PROBLEM TO SOLVE: In the data that follows, every line containing the word "computer" should be returned.
○ ○ ○ ○
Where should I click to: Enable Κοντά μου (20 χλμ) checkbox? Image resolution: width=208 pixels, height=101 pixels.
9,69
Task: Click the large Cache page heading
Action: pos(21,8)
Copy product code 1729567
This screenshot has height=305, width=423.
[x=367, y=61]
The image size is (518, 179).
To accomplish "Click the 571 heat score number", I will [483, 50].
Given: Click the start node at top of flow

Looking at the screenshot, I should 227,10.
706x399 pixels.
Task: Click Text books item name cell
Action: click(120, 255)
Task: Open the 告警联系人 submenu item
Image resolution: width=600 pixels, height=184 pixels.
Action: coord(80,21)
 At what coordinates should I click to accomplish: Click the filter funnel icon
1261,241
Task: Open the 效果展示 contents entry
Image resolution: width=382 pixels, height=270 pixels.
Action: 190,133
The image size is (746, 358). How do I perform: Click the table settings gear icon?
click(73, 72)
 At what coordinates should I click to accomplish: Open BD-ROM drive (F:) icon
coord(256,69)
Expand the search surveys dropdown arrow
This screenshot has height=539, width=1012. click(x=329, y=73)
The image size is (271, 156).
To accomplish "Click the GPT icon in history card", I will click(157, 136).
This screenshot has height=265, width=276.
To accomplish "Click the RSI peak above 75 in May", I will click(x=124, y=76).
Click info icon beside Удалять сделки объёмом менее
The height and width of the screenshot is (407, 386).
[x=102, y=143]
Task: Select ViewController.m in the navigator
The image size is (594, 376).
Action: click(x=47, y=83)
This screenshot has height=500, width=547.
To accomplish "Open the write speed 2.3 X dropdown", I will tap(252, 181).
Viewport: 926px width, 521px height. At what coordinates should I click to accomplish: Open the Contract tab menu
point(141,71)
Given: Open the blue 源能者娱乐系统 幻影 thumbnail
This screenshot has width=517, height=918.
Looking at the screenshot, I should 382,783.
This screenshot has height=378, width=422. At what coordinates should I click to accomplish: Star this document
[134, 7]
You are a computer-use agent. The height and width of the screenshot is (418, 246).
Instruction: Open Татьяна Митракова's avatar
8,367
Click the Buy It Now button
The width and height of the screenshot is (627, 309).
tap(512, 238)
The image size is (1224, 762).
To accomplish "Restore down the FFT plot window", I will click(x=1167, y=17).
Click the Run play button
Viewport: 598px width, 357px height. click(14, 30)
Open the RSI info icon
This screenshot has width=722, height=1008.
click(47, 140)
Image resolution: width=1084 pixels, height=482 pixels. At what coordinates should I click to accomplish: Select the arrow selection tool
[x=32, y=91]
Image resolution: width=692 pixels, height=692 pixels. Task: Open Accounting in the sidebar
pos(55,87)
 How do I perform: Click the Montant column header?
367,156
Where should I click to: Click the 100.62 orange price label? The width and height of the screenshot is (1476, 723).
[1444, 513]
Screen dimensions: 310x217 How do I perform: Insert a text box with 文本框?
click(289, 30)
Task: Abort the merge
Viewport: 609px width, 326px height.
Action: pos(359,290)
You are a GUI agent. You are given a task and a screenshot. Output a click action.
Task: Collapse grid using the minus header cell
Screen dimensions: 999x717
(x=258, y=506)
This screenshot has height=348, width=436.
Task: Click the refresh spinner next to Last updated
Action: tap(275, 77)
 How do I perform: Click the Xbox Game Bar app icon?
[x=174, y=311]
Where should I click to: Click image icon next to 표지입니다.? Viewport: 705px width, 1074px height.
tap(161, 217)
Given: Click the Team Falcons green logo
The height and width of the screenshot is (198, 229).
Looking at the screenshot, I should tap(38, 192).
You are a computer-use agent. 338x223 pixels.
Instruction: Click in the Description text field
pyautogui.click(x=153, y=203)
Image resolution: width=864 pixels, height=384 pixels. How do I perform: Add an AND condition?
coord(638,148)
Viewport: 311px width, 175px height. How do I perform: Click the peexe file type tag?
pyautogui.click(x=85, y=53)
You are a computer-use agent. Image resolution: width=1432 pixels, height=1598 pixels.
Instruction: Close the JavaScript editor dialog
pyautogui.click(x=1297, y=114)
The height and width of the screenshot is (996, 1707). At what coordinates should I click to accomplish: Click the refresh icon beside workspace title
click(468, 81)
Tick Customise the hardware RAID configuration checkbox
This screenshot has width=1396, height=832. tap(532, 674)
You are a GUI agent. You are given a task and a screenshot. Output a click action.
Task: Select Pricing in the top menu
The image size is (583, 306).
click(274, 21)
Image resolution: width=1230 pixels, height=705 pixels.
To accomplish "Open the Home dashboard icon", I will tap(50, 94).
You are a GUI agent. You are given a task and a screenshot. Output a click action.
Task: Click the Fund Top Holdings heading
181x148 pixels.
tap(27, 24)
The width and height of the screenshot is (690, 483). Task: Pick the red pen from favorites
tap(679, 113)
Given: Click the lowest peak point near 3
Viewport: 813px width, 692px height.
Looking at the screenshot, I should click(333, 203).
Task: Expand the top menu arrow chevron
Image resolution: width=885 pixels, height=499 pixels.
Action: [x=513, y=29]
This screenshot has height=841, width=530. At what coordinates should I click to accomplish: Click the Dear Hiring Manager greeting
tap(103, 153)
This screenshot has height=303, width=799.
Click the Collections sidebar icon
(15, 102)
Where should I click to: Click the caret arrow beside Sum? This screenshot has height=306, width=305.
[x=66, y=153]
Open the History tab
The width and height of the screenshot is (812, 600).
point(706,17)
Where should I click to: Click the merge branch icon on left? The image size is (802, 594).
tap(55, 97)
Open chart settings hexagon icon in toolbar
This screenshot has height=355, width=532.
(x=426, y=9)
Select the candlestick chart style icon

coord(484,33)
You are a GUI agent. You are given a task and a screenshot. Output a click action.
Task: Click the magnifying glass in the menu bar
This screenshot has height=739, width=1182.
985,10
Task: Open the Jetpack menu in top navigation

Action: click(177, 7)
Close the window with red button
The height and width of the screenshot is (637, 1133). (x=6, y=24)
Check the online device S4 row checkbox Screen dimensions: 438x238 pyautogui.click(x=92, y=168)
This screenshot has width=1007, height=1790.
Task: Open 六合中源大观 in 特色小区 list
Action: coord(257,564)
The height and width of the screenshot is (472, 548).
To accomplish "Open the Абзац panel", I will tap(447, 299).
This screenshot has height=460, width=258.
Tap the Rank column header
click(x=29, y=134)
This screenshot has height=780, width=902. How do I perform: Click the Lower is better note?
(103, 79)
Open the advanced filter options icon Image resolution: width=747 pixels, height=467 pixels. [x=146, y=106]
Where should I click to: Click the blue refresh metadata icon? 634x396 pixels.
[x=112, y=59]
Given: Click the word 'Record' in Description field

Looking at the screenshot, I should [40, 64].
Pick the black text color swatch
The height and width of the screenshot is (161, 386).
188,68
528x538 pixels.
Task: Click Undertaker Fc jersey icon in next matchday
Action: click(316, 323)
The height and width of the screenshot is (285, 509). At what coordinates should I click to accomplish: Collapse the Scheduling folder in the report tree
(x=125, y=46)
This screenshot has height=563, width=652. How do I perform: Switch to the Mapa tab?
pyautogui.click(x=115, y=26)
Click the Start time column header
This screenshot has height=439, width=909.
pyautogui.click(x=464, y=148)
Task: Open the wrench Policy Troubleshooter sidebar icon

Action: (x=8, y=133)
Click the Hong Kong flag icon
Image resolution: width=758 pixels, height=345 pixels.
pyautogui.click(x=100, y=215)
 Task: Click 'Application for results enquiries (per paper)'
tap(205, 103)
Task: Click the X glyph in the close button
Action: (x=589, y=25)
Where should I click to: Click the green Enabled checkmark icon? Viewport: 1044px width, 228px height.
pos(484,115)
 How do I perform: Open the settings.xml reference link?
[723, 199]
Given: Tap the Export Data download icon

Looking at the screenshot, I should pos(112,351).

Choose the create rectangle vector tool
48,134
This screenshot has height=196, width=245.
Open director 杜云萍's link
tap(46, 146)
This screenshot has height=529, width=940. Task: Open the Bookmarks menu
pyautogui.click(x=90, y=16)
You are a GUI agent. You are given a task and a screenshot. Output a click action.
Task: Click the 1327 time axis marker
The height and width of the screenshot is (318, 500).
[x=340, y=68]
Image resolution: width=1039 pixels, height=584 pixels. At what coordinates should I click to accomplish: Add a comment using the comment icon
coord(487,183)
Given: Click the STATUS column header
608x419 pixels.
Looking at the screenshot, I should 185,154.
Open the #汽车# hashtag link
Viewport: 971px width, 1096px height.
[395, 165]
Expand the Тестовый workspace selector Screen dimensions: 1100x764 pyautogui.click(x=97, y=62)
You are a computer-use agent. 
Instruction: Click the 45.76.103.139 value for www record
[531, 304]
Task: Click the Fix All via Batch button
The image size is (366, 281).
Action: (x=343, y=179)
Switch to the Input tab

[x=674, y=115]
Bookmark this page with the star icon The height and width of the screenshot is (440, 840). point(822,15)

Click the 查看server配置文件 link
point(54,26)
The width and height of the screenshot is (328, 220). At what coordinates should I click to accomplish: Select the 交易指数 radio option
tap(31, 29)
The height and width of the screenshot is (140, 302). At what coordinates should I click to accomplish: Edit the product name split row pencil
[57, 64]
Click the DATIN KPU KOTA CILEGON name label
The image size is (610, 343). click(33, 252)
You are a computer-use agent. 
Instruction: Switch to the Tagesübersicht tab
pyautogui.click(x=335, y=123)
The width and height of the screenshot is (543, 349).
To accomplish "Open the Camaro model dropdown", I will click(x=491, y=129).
○ ○ ○ ○
ANSWER AREA:
You are a computer-use agent. The height and width of the screenshot is (418, 246).
You are a computer-use agent. 338x223 pixels.
You are a computer-use agent. Image resolution: width=1432 pixels, height=1598 pixels.
You are a computer-use agent. 
You are a computer-use agent. 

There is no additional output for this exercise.